• _Supplied material_:
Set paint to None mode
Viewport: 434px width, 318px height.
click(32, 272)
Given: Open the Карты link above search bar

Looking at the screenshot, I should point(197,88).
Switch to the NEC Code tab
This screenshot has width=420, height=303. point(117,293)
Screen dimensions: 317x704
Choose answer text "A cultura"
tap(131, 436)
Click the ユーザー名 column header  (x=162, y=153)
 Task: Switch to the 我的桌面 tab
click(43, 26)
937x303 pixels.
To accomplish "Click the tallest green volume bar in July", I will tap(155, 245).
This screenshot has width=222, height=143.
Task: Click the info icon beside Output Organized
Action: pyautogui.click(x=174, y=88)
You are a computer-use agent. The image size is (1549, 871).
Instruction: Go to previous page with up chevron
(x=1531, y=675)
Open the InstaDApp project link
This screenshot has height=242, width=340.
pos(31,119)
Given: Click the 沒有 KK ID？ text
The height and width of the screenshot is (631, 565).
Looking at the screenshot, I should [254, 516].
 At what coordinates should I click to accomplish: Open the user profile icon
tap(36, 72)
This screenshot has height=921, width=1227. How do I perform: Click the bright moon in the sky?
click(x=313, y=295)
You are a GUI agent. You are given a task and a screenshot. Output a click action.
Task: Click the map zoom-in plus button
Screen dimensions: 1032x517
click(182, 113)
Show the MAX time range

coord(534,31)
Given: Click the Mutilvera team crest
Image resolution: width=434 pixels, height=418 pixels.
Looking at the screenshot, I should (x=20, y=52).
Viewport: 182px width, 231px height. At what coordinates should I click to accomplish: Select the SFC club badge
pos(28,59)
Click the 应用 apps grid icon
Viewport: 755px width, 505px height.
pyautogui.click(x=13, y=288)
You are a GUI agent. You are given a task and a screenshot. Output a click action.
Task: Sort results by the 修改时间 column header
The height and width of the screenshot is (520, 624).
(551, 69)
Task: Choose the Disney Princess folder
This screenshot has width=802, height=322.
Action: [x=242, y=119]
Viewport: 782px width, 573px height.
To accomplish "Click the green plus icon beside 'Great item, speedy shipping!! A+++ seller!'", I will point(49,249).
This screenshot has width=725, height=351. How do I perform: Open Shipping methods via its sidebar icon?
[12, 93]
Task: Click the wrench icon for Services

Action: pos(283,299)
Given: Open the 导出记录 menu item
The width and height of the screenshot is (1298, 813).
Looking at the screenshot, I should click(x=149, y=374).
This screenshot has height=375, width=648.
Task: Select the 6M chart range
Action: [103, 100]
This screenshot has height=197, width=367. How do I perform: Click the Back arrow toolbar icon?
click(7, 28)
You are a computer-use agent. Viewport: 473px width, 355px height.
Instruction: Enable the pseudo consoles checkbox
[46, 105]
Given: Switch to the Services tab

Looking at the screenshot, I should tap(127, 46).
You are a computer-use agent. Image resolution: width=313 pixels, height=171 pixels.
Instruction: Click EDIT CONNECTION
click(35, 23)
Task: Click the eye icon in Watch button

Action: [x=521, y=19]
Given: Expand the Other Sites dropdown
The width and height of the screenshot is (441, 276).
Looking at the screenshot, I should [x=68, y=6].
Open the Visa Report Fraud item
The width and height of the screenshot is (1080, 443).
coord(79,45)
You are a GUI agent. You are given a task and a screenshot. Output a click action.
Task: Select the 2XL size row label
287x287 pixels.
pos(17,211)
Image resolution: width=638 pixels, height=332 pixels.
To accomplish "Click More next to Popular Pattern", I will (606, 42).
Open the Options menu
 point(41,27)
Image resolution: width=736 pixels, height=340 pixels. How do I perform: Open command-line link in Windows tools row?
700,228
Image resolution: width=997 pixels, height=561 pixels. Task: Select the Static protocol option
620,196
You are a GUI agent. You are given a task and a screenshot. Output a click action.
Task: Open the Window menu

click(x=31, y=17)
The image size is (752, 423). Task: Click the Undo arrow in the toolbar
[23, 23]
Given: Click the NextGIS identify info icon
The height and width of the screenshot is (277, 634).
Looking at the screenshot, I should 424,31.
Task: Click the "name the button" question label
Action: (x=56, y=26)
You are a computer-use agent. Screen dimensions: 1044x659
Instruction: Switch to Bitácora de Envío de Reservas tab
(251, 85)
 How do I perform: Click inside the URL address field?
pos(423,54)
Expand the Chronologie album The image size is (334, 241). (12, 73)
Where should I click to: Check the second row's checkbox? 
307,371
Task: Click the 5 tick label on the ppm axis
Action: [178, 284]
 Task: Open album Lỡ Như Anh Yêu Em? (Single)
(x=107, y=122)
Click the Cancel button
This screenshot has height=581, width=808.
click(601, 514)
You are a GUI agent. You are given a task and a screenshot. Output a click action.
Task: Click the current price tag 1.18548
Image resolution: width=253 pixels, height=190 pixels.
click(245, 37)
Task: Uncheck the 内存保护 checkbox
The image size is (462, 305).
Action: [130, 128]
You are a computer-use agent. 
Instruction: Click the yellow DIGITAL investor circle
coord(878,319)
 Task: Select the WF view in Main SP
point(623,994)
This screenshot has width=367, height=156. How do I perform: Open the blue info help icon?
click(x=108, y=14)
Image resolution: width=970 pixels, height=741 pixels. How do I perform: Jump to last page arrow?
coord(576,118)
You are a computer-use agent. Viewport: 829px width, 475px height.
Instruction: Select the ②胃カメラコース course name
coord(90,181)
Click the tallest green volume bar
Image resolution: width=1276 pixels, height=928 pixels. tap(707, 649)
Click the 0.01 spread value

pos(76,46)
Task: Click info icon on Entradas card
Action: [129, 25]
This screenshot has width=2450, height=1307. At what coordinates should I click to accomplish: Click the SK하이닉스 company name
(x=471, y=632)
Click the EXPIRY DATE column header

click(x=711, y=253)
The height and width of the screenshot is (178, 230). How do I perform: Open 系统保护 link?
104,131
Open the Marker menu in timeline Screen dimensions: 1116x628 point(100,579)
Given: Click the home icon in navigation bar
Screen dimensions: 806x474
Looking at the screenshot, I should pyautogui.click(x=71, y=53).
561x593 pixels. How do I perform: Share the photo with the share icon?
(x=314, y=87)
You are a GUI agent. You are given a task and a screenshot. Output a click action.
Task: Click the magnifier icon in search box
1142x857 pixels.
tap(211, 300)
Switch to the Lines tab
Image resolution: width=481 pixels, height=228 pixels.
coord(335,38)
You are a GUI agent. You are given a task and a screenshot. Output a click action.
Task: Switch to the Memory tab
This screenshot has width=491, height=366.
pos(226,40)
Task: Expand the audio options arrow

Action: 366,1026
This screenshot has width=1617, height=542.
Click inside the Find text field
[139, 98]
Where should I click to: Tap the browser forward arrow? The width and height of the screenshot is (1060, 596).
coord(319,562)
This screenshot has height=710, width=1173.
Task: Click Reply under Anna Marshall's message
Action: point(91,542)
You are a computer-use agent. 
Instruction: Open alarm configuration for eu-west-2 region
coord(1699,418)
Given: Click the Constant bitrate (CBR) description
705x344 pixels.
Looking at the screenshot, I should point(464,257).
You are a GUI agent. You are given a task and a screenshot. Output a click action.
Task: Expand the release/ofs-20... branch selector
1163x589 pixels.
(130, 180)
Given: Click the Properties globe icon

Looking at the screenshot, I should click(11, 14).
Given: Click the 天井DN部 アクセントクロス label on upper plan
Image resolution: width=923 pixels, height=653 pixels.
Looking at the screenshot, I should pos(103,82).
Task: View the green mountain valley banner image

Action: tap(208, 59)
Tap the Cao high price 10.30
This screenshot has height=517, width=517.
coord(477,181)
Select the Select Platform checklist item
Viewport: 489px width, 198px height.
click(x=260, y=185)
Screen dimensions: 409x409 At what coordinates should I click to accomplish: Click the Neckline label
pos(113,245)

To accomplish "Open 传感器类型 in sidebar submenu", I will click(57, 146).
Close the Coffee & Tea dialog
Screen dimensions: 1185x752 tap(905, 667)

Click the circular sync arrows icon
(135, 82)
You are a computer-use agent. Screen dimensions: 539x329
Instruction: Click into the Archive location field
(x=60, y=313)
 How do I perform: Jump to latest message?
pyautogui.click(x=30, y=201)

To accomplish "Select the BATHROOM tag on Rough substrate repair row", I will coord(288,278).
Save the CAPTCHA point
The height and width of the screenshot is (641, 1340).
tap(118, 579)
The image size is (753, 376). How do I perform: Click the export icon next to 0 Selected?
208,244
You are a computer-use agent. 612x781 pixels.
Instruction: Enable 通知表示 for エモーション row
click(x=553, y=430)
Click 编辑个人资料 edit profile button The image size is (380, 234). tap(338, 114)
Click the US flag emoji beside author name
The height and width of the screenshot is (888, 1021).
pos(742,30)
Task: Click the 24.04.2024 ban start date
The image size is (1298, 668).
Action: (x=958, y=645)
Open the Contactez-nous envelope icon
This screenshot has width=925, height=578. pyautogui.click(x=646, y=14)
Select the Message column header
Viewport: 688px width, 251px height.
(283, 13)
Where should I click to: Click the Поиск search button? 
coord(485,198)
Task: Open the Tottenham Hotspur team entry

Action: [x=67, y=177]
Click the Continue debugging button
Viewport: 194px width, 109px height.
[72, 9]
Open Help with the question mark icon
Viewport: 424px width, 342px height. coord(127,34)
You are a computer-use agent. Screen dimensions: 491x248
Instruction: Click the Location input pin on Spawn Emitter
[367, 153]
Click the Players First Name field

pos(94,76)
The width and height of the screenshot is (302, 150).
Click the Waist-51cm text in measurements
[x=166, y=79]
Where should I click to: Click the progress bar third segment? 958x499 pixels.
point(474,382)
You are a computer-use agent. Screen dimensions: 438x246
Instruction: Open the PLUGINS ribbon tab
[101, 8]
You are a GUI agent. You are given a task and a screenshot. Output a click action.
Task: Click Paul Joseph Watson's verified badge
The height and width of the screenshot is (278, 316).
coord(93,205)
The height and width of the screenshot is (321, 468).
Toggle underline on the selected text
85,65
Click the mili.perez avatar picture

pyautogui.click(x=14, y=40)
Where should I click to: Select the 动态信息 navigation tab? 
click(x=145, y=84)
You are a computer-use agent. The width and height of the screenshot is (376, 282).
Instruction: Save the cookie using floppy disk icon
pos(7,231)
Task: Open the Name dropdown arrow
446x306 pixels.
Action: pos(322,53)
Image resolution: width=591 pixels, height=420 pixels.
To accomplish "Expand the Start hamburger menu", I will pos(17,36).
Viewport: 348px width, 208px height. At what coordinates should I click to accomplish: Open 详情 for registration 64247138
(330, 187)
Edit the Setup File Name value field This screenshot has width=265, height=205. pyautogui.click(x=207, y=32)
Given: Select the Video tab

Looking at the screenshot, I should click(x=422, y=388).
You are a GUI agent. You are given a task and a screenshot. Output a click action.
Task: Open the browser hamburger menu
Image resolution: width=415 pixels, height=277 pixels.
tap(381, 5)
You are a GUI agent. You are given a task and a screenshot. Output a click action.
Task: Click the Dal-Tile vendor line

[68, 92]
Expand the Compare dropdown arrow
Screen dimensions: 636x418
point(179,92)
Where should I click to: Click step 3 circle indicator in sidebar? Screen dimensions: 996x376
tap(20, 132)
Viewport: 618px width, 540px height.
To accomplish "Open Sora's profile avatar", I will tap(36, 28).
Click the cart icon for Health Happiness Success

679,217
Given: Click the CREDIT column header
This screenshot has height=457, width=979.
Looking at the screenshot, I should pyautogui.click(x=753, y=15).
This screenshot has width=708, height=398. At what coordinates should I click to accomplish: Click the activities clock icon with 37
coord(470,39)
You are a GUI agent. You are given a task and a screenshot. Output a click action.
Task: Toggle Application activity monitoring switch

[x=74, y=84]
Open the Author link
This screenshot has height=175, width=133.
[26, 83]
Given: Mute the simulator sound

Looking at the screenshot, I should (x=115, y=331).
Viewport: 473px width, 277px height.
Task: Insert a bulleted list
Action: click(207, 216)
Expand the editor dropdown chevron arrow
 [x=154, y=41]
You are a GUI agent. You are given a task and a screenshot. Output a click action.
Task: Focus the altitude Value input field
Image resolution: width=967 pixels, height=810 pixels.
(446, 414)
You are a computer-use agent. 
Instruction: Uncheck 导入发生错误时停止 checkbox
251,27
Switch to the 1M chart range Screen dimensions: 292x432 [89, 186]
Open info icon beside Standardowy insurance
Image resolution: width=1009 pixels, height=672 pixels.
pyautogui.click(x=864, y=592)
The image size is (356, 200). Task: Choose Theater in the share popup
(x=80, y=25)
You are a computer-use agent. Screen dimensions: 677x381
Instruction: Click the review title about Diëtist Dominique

• _Task directions_:
Pick out each line above that includes "hamburger" and show it.

• _Answer to the exercise_:
To accomplish "Expand the Start hamburger menu", I will pos(17,36).
Task: Open the browser hamburger menu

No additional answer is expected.